PROBLEM TO WORK ON.
Below are some records. Return exactly their lines from the one containing "The height and" through the one containing "360x360 pixels.", and drop the pictures.

RECORD SET.
_____
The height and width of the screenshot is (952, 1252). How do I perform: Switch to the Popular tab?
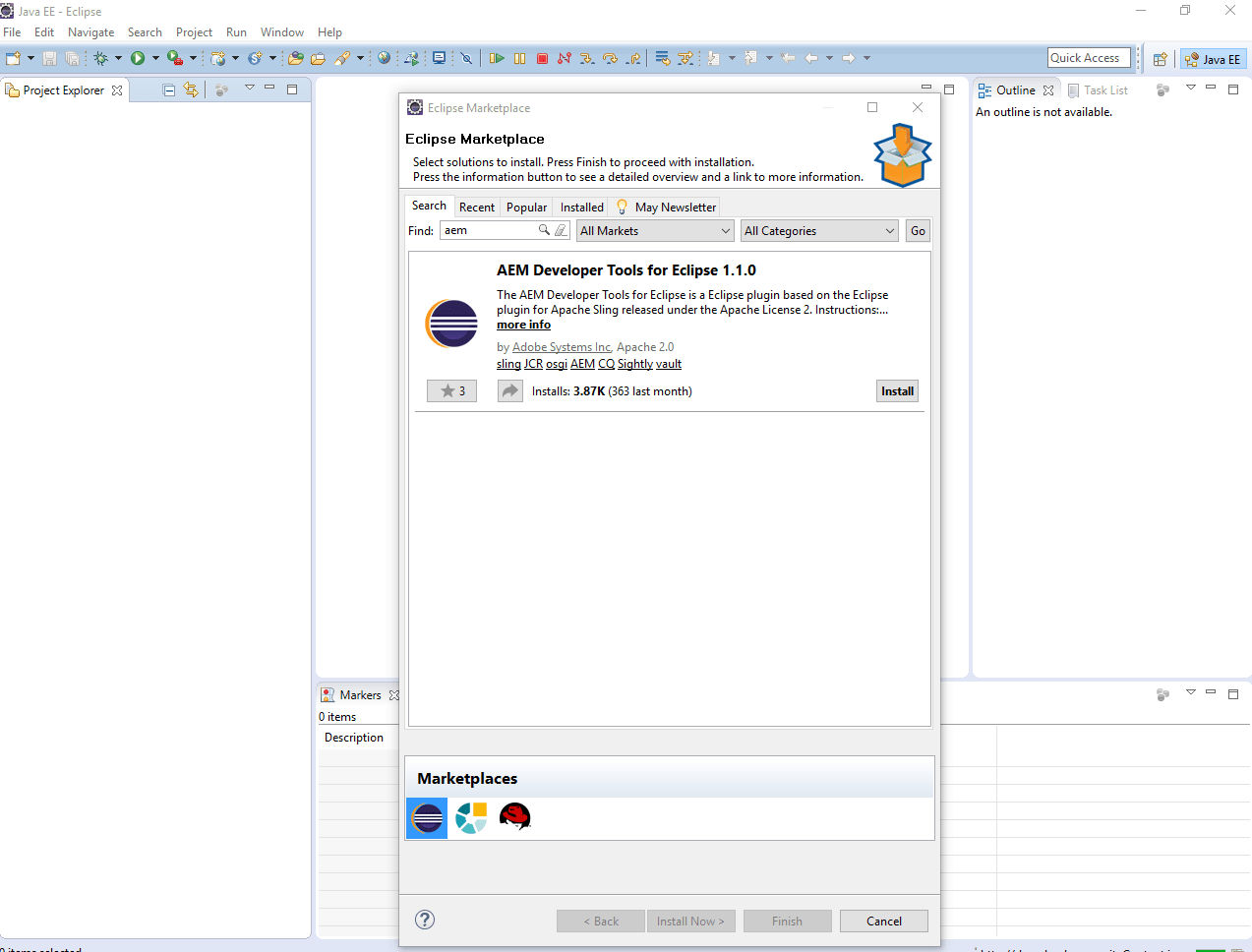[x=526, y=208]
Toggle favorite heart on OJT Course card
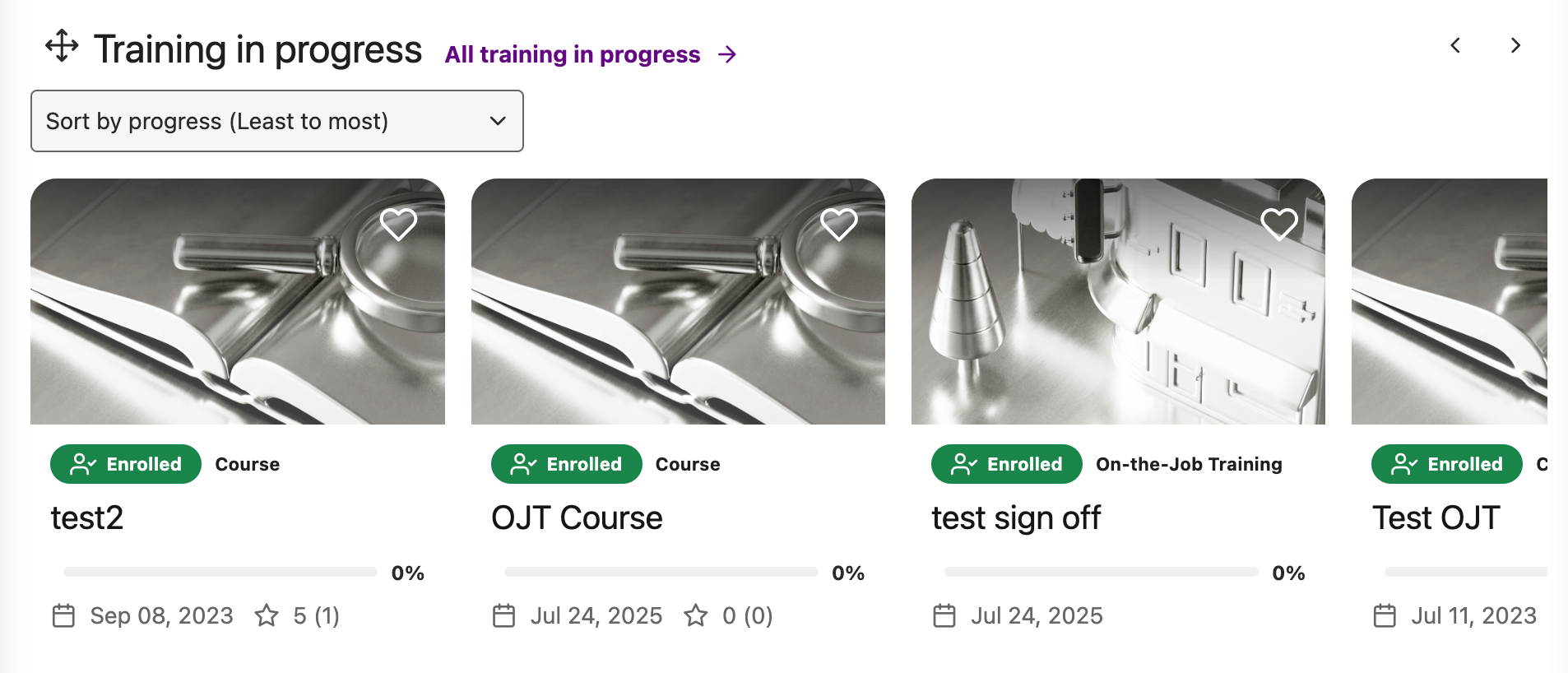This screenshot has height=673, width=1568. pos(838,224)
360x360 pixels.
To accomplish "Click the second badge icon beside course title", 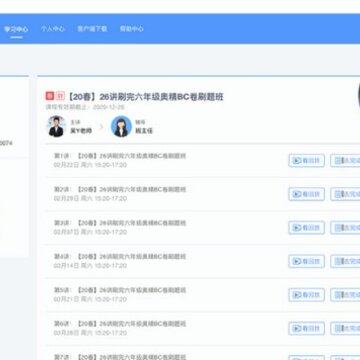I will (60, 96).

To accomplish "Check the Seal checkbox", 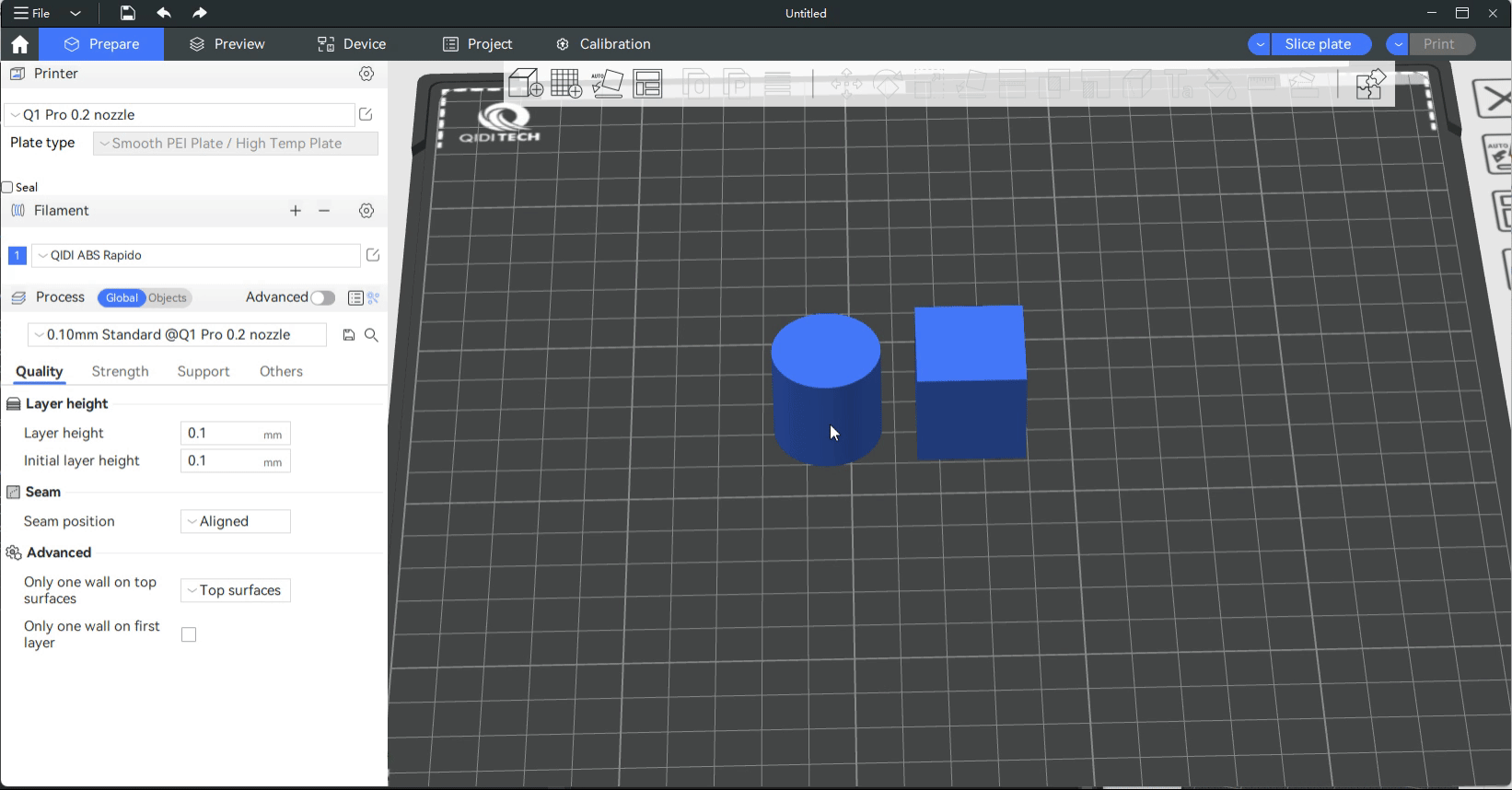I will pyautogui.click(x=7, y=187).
_____
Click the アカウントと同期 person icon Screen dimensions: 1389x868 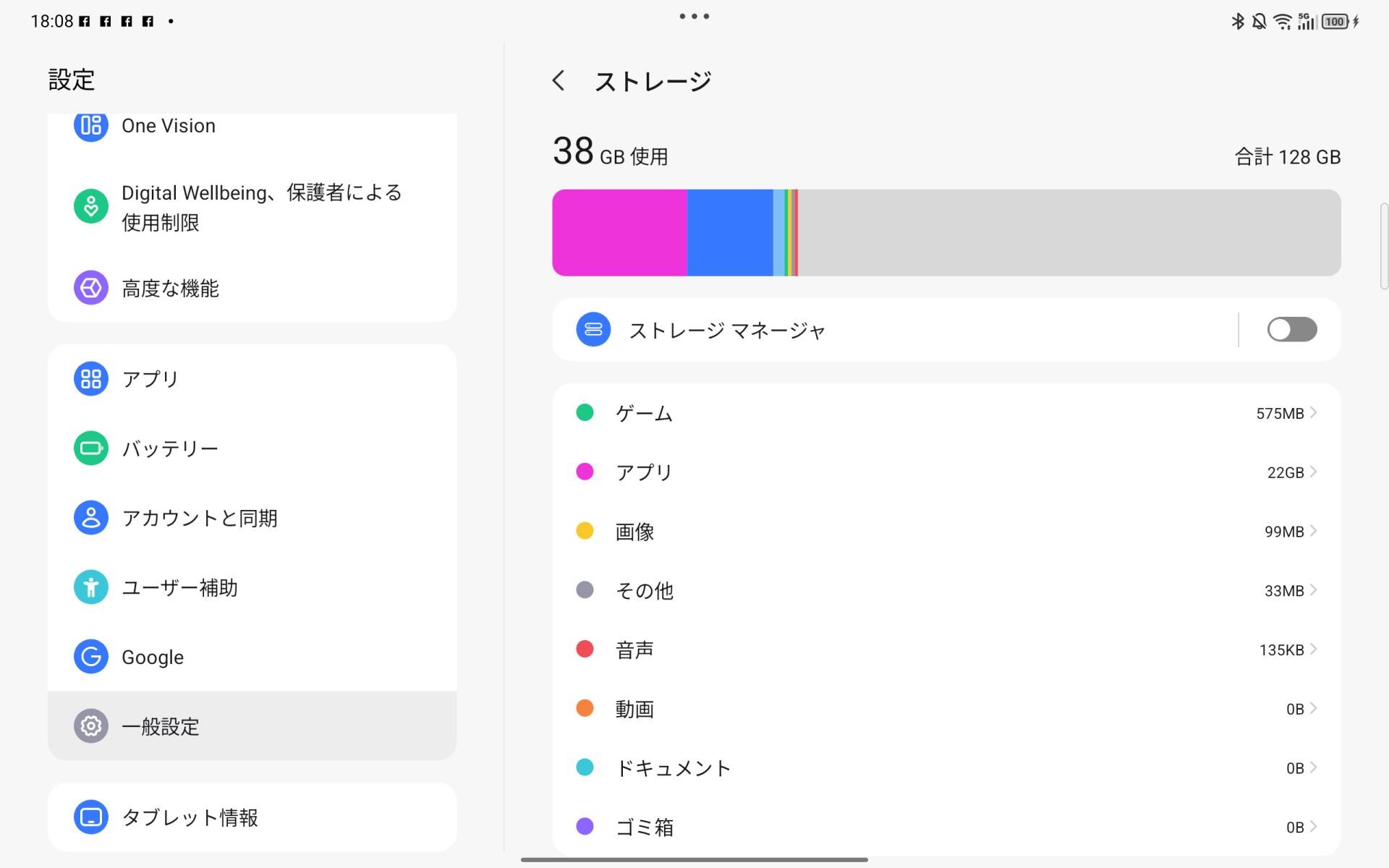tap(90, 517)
_____
RESPONSE BOX.
The height and width of the screenshot is (952, 1252). How do I perform: Switch to the Popular tab?
[x=526, y=208]
Toggle favorite heart on OJT Course card
This screenshot has height=673, width=1568. pos(838,224)
360x360 pixels.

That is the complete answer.